By www.CentralBankNews.info The Czech National Bank (CNB), which earlier today kept its policy rate steady at 0.05 percent, repeated that it would hold interest rates at the current level until “inflation pressures increase significantly” but added that it is now more likely to use intervention in foreign exchange markets to keep the koruna currency low.
The Czech Republic’s central bank first raised the issue of using foreign exchange market intervention to lower the koruna currency last September and in May it said it was ready to use intervention if further policy easing becomes necessary.
In its presentation to a press conference today, the bank sharpened its language, saying “the likelihood of launching foreign exchange interventions to ease monetary policy has increased further.”
“Given the zero lower bound on monetary policy rates, this points to a need for easing monetary policy using other instruments,” it added.
The CNB also revised its forecasts, projecting a contraction in the country’s 2013 Gross Domestic Product growth of 1.5 percent, up from its previous forecast of shrinkage of 0.5 percent, but then revised upwards its 2014 growth forecast to 2.1 percent from 1.8 percent and 3.3 percent growth in 2015.
The CNB also revised downwards its inflation forecast, projecting consumer price growth of 1.7 percent in the third quarter of 2014, down from a previous 1.9 percent, and 1.8 percent in the fourth quarter of next year, down from 2.0 percent.
“The new forecast does not predict an increase in inflation pressures and no tangible risks of such an increase in inflation pressures can be identified either,” the bank said, adding:
“The risks to the new forecast are skewed towards a need for easier monetary conditions.”
Headline inflation this year will be below the central bank’s 2.0 percent target while the monetary-policy relevant inflation will be below the bank’s lower tolerance boundary. The bank has a one percentage point tolerance band around its 2 percent target.

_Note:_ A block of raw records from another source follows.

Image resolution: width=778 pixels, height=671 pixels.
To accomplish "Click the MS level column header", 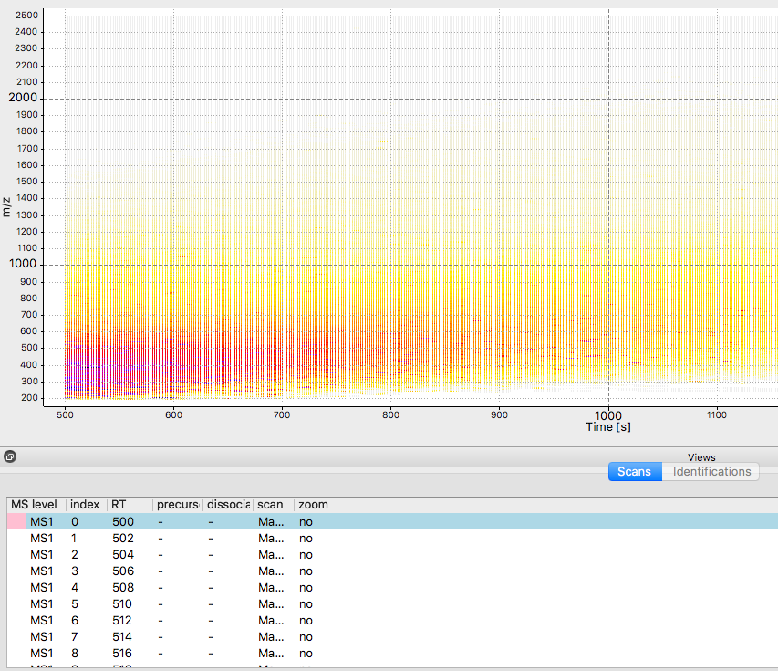I will coord(34,504).
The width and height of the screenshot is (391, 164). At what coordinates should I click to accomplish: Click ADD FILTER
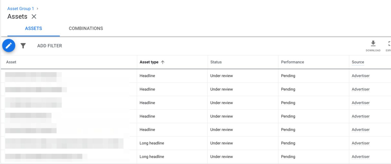coord(49,45)
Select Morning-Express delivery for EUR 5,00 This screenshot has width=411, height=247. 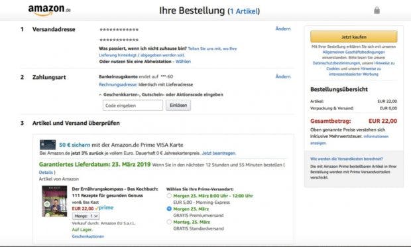[x=169, y=196]
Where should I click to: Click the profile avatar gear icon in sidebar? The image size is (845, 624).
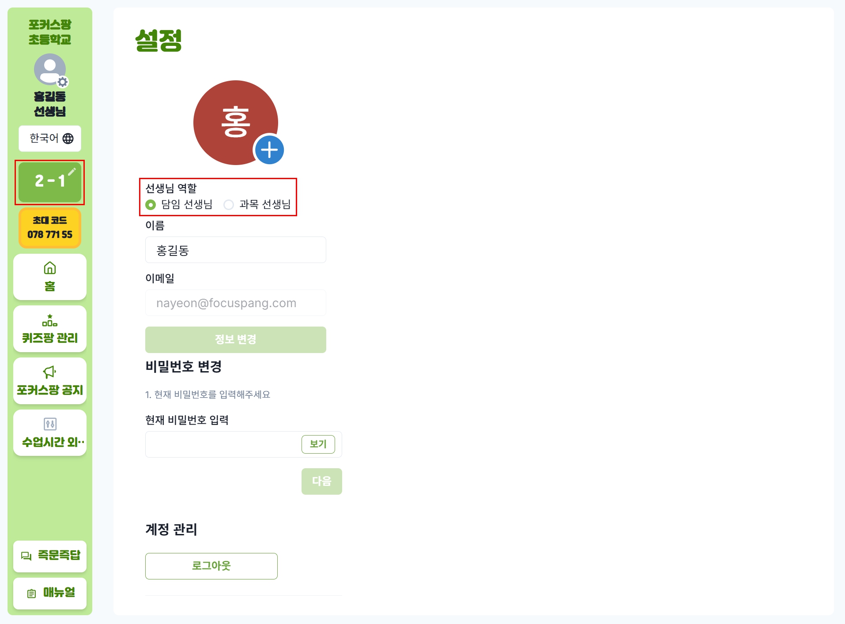(63, 82)
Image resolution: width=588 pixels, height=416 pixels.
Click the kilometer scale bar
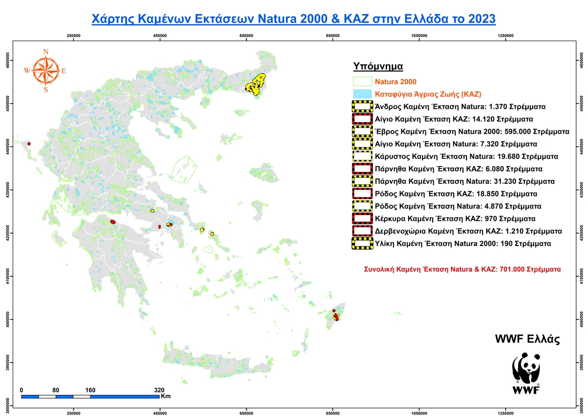(x=90, y=396)
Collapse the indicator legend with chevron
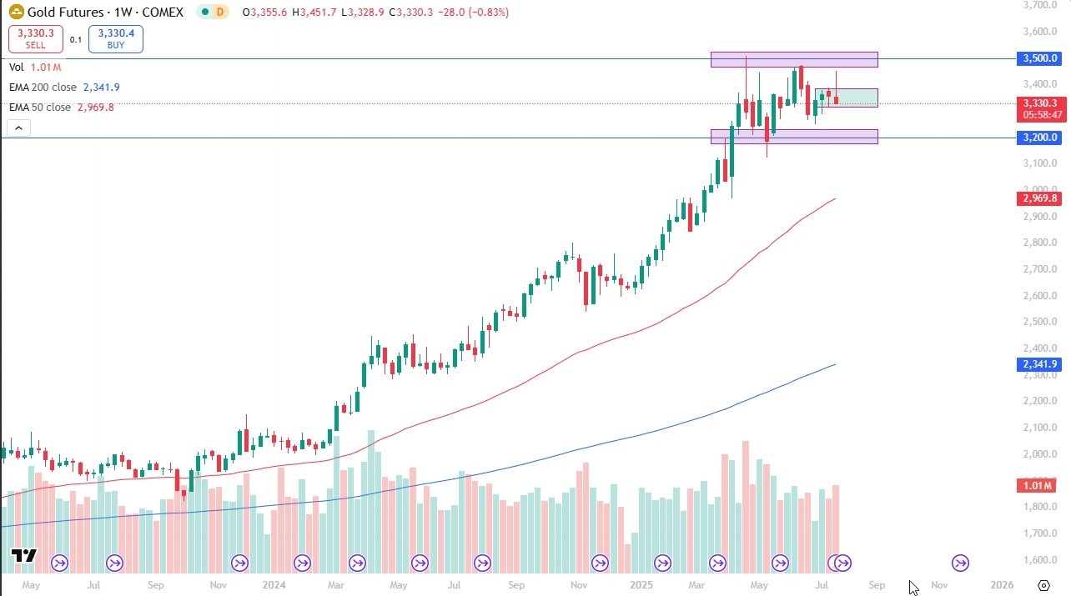The height and width of the screenshot is (596, 1071). pyautogui.click(x=18, y=128)
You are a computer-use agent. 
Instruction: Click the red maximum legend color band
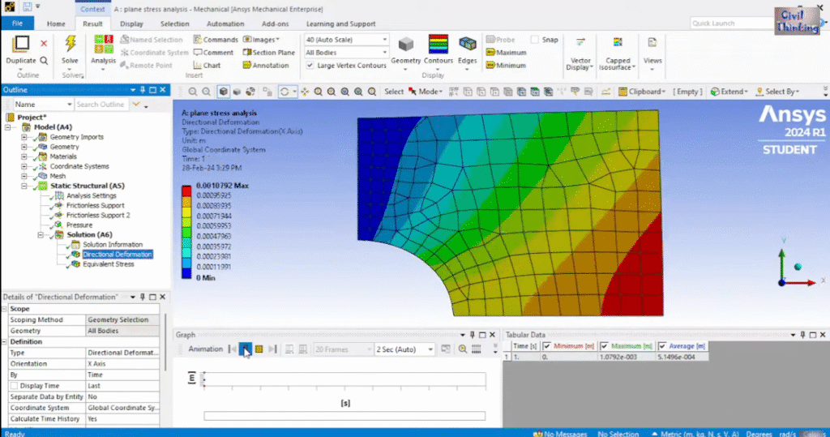click(186, 191)
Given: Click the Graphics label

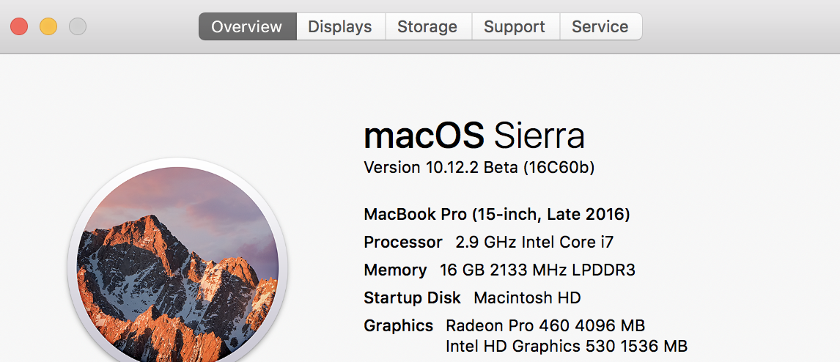Looking at the screenshot, I should point(399,325).

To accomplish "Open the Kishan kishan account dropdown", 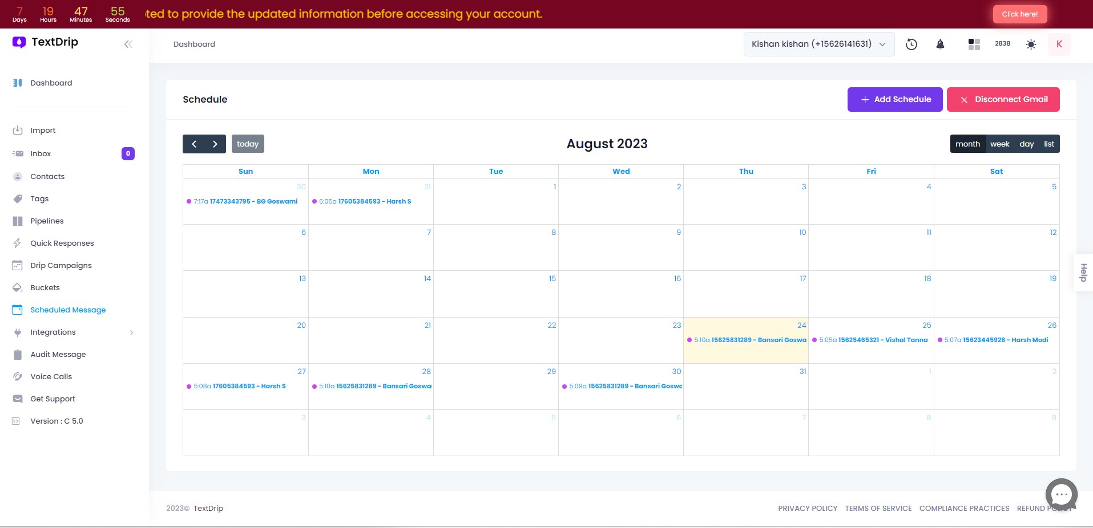I will (x=818, y=44).
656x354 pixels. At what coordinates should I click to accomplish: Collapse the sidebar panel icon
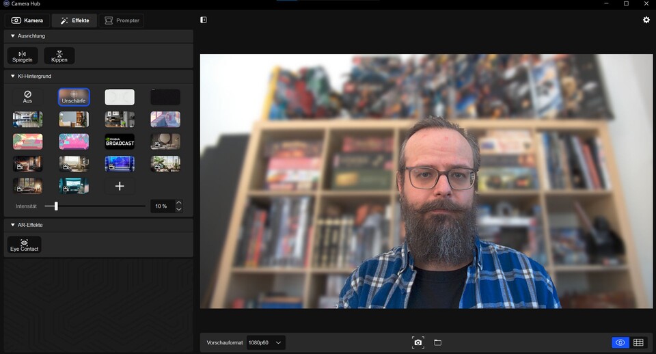204,20
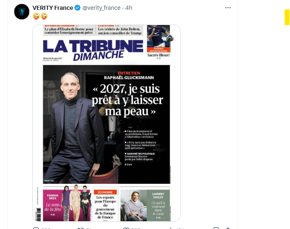Click the share icon under the tweet
The image size is (290, 229).
[228, 228]
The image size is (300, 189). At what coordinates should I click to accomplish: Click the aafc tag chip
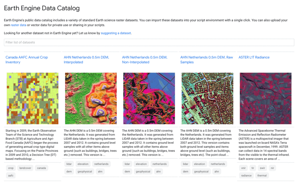(11, 176)
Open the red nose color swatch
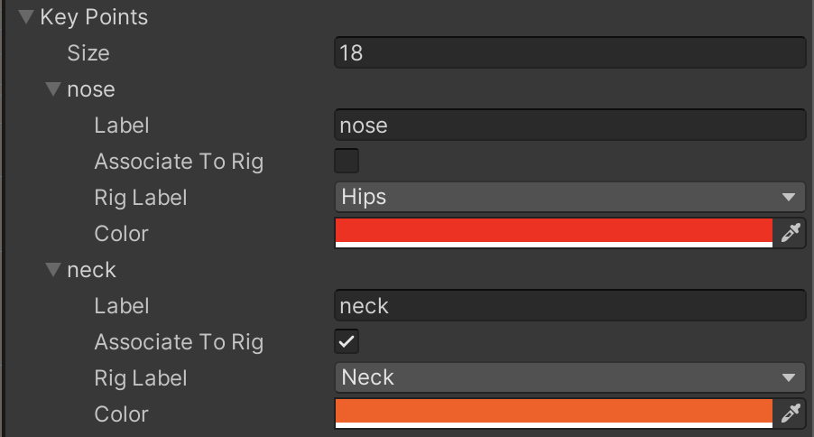This screenshot has height=437, width=814. [553, 232]
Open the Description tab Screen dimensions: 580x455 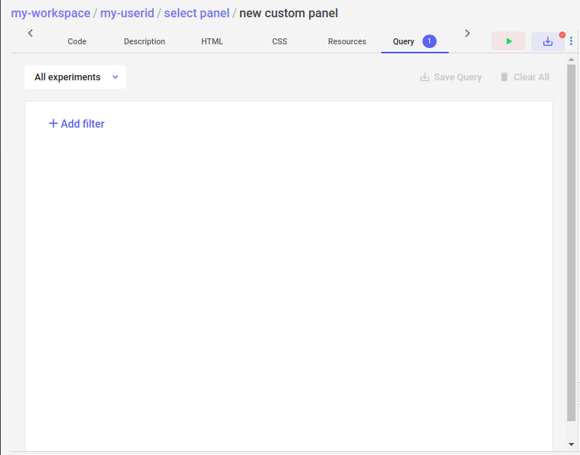(x=145, y=41)
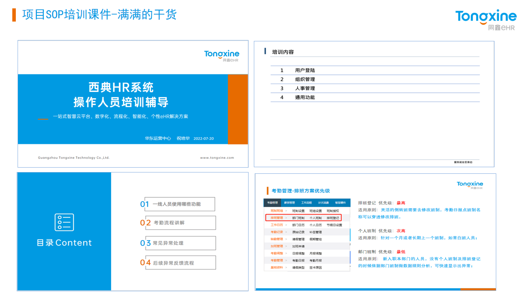This screenshot has height=297, width=527.
Task: Click the Tongxine eHR logo at top right
Action: [486, 20]
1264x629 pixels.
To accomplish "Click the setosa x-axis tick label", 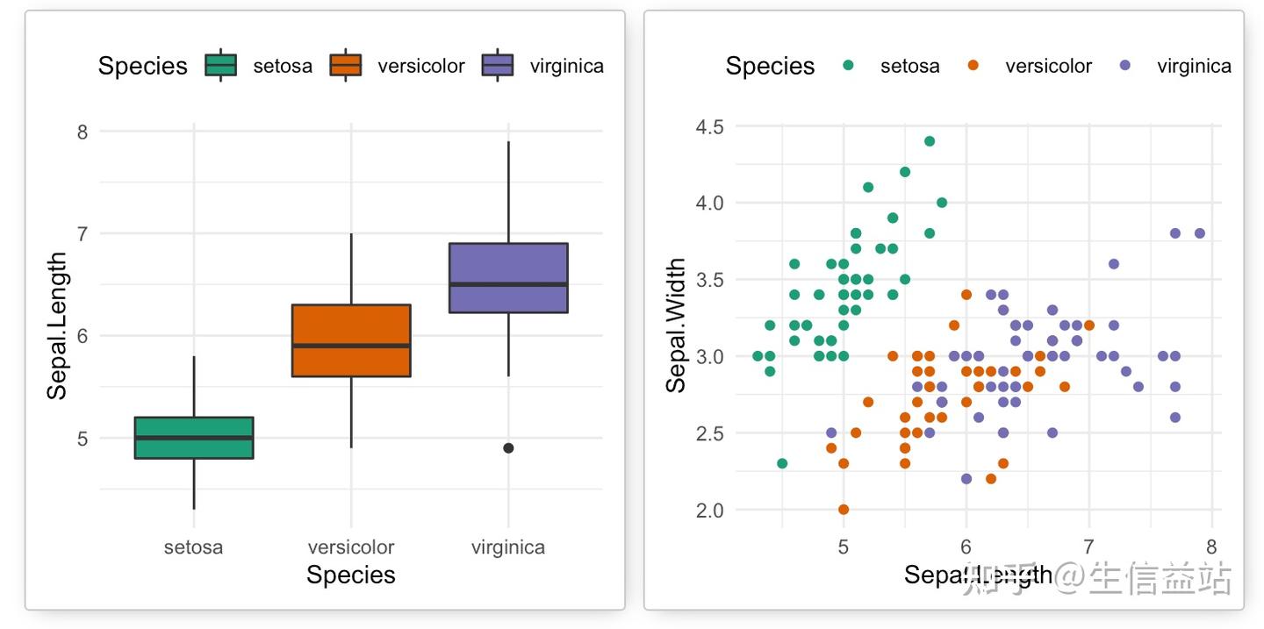I will [x=193, y=547].
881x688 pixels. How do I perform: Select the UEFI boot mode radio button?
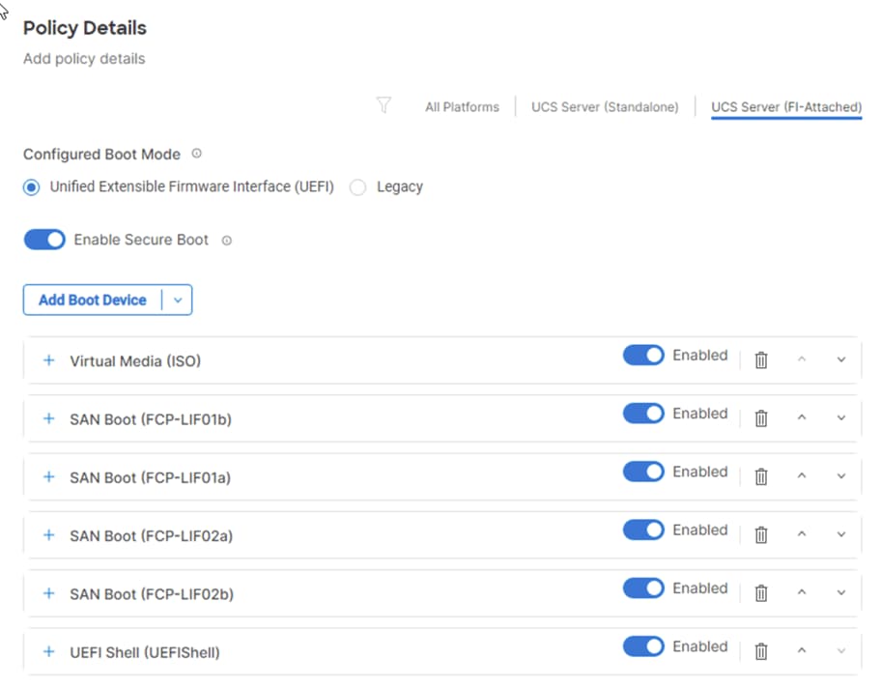point(32,187)
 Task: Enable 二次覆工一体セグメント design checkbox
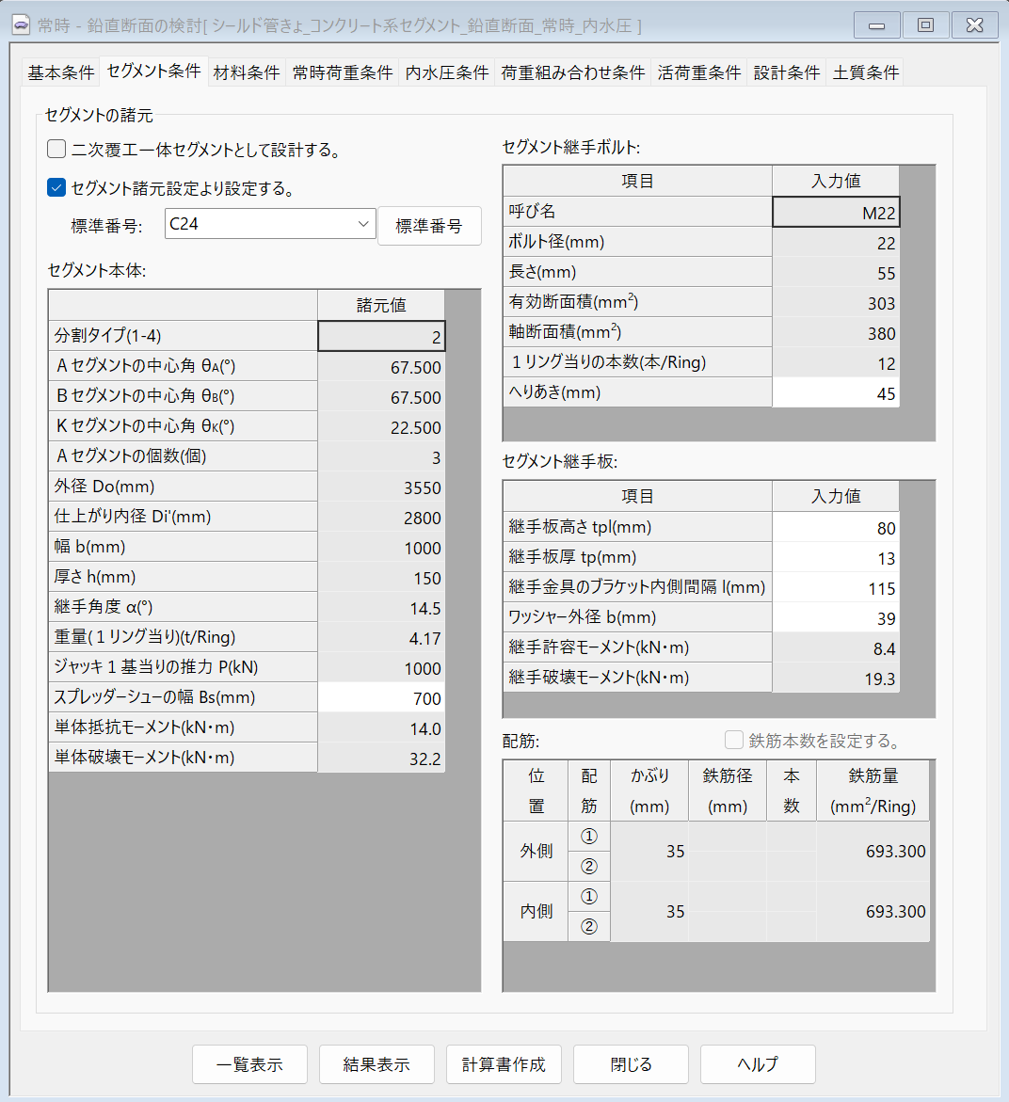coord(56,149)
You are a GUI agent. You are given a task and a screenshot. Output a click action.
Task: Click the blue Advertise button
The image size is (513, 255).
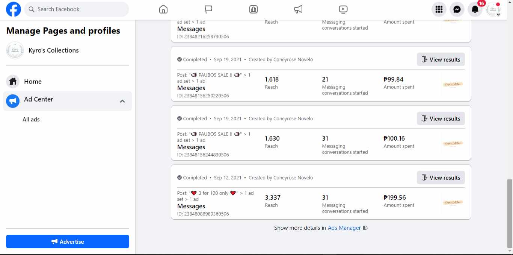(x=68, y=241)
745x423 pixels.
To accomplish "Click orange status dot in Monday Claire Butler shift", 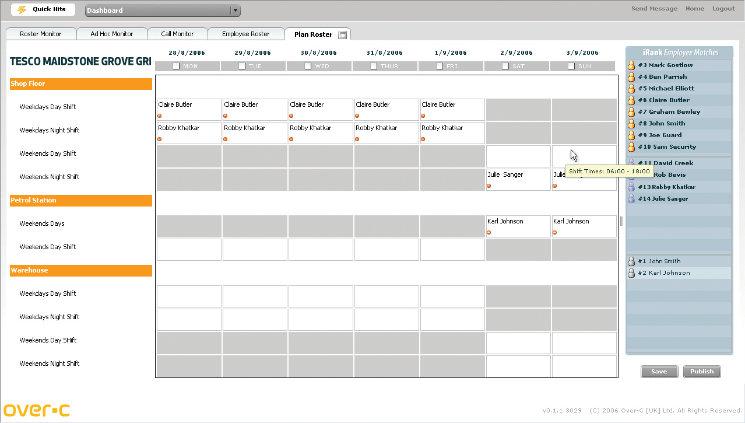I will pyautogui.click(x=160, y=116).
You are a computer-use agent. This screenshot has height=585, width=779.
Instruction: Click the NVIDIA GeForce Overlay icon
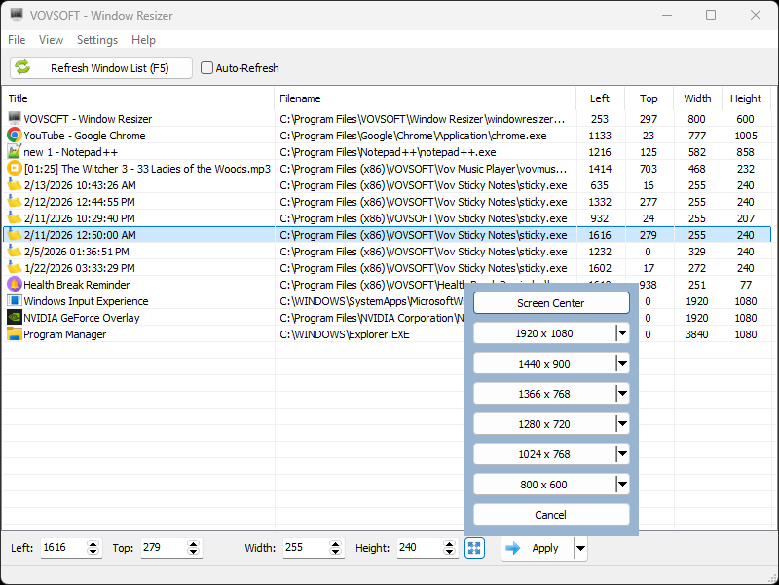pyautogui.click(x=14, y=318)
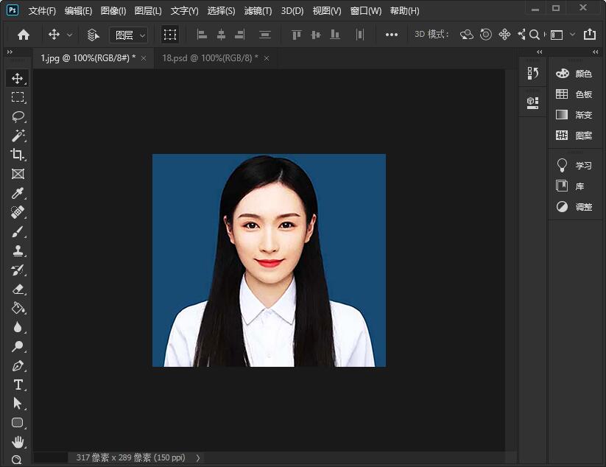Select the Spot Healing Brush tool

tap(18, 212)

Inflation in the Czech Republic rose to 1.6 percent in June from 1.3 percent in May while the country’s GDP contracted by 1.3 percent in the first quarter from the fourth, the seventh quarterly contraction in a row. On an annual basis, GDP shrank by 2.4 percent.
The koruna has weakened against the euro ever since the central bank governor last September signaled that it may sell the currency in markets. This year the koruna is down 3.4 percent against the euro, quoted at around 26 to the euro today.
In its latest forecast, the CNB projects and average koruna/euro rate of 25.7 this year, up from its earlier forecast of 25.6, then 25.6 in 2014, up from 25.3, and then 25.2 to the euro in 2015.